[Selected passage]
Emotion research is becoming more popular, but there are many arguments about the “best” or “most accurate” way to complete it. There are those who go the neuroscience route, using fMRIs, eye tracking, and other physiological measurements to capture how subjects are feeling. On the other hand, there are those who don’t go deep enough, simply ranking a respondent’s feedback as positive or negative, with no attempt to delve further into the wide range of emotions encompassed within the pleasant and unpleasant category.

There is another way, one that avoids the time-consuming and costly burden of over-engineered research processes yet gives a deeper understanding of the specific emotions customers are feeling. That solution is to analyze emotions through language – a ubiquitous medium that is simple, scalable, and seamless to integrate into existing market research techniques.

Many approaches to linguistic emotion-analysis exist, but we have found the most success with tools that approach emotion research through the lens of Plutchik’s Wheel of Emotions. The basis of Plutchik’s Wheel is to pare down the vast number of emotions into a smaller, more manageable set of emotion “channels” that focus on what type of emotion is present, which allows for a simpler conceptualization of human feelings.

Our Emotion Wheel

Using a dictionary of over 10,000 emotion words, we’ve developed a patented algorithm that organizes emotion words into a simple framework based upon Plutchik’s Wheel of Emotions. On the left below, you’ll see Plutchik’s Wheel of Emotion channels. The right image is the analytical framework Martec has adapted for use in discovering and mapping customer emotions.
[/Selected passage]
- _What the task asks_
Write out the passage on analyzing customer emotions through language in full, word for word.
[Information given]
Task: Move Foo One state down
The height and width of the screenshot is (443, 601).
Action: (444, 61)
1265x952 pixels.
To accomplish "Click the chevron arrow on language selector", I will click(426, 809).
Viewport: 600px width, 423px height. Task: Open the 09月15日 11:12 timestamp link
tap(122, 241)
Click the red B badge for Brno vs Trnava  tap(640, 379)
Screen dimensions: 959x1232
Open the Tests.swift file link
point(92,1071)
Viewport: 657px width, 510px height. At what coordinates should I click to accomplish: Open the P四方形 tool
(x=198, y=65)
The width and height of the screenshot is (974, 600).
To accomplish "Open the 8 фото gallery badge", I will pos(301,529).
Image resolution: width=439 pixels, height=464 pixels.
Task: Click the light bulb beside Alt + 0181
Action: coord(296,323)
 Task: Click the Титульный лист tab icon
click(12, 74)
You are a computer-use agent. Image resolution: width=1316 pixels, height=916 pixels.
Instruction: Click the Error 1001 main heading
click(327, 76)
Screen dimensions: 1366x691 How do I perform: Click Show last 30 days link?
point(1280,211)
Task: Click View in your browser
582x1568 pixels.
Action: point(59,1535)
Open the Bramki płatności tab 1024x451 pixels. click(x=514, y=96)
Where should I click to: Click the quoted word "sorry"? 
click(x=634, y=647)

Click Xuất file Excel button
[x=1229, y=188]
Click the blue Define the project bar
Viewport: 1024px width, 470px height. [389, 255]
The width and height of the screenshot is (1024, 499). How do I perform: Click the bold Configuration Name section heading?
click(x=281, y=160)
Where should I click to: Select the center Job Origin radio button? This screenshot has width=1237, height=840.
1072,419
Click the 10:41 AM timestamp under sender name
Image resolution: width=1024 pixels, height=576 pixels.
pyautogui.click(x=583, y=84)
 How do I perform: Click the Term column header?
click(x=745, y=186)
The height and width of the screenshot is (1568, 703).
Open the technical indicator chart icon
[/Information given]
- _Solution for this task_
Emotion research is becoming more popular, but there are many arguments about the “best” or “most accurate” way to complete it. There are those who go the neuroscience route, using fMRIs, eye tracking, and other physiological measurements to capture how subjects are feeling. On the other hand, there are those who don’t go deep enough, simply ranking a respondent’s feedback as positive or negative, with no attempt to delve further into the wide range of emotions encompassed within the pleasant and unpleasant category.

There is another way, one that avoids the time-consuming and costly burden of over-engineered research processes yet gives a deeper understanding of the specific emotions customers are feeling. That solution is to analyze emotions through language – a ubiquitous medium that is simple, scalable, and seamless to integrate into existing market research techniques.

Many approaches to linguistic emotion-analysis exist, but we have found the most success with tools that approach emotion research through the lens of Plutchik’s Wheel of Emotions. The basis of Plutchik’s Wheel is to pare down the vast number of emotions into a smaller, more manageable set of emotion “channels” that focus on what type of emotion is present, which allows for a simpler conceptualization of human feelings.

Our Emotion Wheel

Using a dictionary of over 10,000 emotion words, we’ve developed a patented algorithm that organizes emotion words into a simple framework based upon Plutchik’s Wheel of Emotions. On the left below, you’ll see Plutchik’s Wheel of Emotion channels. The right image is the analytical framework Martec has adapted for use in discovering and mapping customer emotions.